Although the total costs of carrying out the Navy's 2012 plan would be less than those for the 2011 plan, they would still be much higher than the funding levels that the Navy has received in recent years. Specifically:
- The Navy's documents constituting its 2012 shipbuilding plan imply that the service's current goal for its inventory of battle force ships (aircraft carriers, submarines, surface combatants, amphibious warfare ships, and some logistics and support ships) is 328—up from 322 or 323 under the 2011 plan (that plan was unclear as to whether the inventory goal for carriers was 10 or 11) and 313 in the Navy's three previous long-term plans, which were based on its 2005 assessment of the desired force structure. The battle force fleet currently numbers 286 ships.
- Under the 2012 plan, the Navy would buy a total of 275 ships over the 2012–2041 period: 205 combat ships and 70 logistics and support ships, including 5 for the Army. Given the rate at which the Navy plans to retire ships from the fleet, that construction plan is insufficient to achieve a 328-ship fleet.
- In comparison, in the 2011 shipbuilding plan, the Navy envisioned buying 198 combat ships and 78 logistics and support ships between 2011 and 2040, for a total of 276. That plan was insufficient to achieve a fleet of 322 or 323 ships.
- The Navy estimates that buying the new ships in the 2012 plan will cost an average of about $15.5 billion per year, or a total of $465 billion over 30 years (about 6 percent less than its estimate for the 2011 plan). Those figures are solely for the construction of new ships, the only type of costs reported in the Navy's 30-year shipbuilding plans. However, other activities typically funded from the Navy's budget accounts for ship construction—such as refueling nuclear-powered aircraft carriers and outfitting new ships with various small pieces of equipment after the ships have been built or delivered—will, in CBO's estimation, add nearly $2 billion to the Navy's average annual shipbuilding costs under the 2012 plan, which would bring the total to $17.3 billion per year on average.
- Using its own models and assumptions, CBO estimates that the cost for new-ship construction under the 2012 plan will average about $18.0 billion per year, or a total of $539 billion through 2041. Including the expense of refueling aircraft carriers as well as outfitting new ships raises that average to about $19.8 billion per year, CBO estimates. Those figures are about 8 percent lower than CBO's estimates of the Navy's 2011 plan.

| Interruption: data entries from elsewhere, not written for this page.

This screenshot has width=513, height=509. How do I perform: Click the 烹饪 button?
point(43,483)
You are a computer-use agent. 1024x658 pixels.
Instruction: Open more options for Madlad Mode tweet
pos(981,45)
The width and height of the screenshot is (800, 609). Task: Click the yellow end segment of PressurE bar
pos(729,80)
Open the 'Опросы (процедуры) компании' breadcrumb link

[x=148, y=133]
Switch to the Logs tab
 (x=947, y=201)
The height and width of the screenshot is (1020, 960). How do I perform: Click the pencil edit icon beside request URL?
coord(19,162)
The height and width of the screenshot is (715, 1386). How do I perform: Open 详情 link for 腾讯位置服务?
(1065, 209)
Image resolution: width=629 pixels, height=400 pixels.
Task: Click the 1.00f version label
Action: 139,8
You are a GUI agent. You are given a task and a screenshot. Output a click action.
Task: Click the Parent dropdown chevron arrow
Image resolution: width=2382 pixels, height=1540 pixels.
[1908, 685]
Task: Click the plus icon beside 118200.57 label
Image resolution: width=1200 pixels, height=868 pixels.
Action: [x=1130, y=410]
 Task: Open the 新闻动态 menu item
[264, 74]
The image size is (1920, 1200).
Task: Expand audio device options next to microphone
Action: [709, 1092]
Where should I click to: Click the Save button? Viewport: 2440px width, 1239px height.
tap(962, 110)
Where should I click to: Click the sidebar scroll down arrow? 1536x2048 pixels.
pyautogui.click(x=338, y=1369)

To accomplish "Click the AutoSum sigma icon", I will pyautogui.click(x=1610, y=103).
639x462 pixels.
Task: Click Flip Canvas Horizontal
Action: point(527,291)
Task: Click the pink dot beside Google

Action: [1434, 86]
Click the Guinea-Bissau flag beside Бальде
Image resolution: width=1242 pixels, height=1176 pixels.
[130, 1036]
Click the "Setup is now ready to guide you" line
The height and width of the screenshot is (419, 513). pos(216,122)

- CBO's estimate of the costs for new-ship construction in the 2012 shipbuilding plan is about 16 percent higher than the Navy's estimate overall. That figure masks considerable variation over time, however: CBO's estimates are 7 percent higher than the Navy's for the first 10 years of the plan, 10 percent higher for the following decade, and 31 percent higher for the final 10 years of the plan. Those differences result partly from different estimating methods and different assumptions about the designs and capabilities of future ships. The differences also arise partly because CBO accounted for the fact that costs of labor and materials have traditionally grown faster in the shipbuilding industry than in the economy as a whole, whereas the Navy does not appear to have done so; that factor produces a widening gap between the estimates over time.
- If the Navy receives the same amount of funding for ship construction in the next 30 years as it has over the past three decades, it will not be able to afford all of the purchases in the 2012 plan. CBO's estimate of the full cost of the Navy's 2012 shipbuilding plan is about 27 percent above the average funding of almost $16 billion per year (in 2011 dollars) that the Navy has received over the past three decades.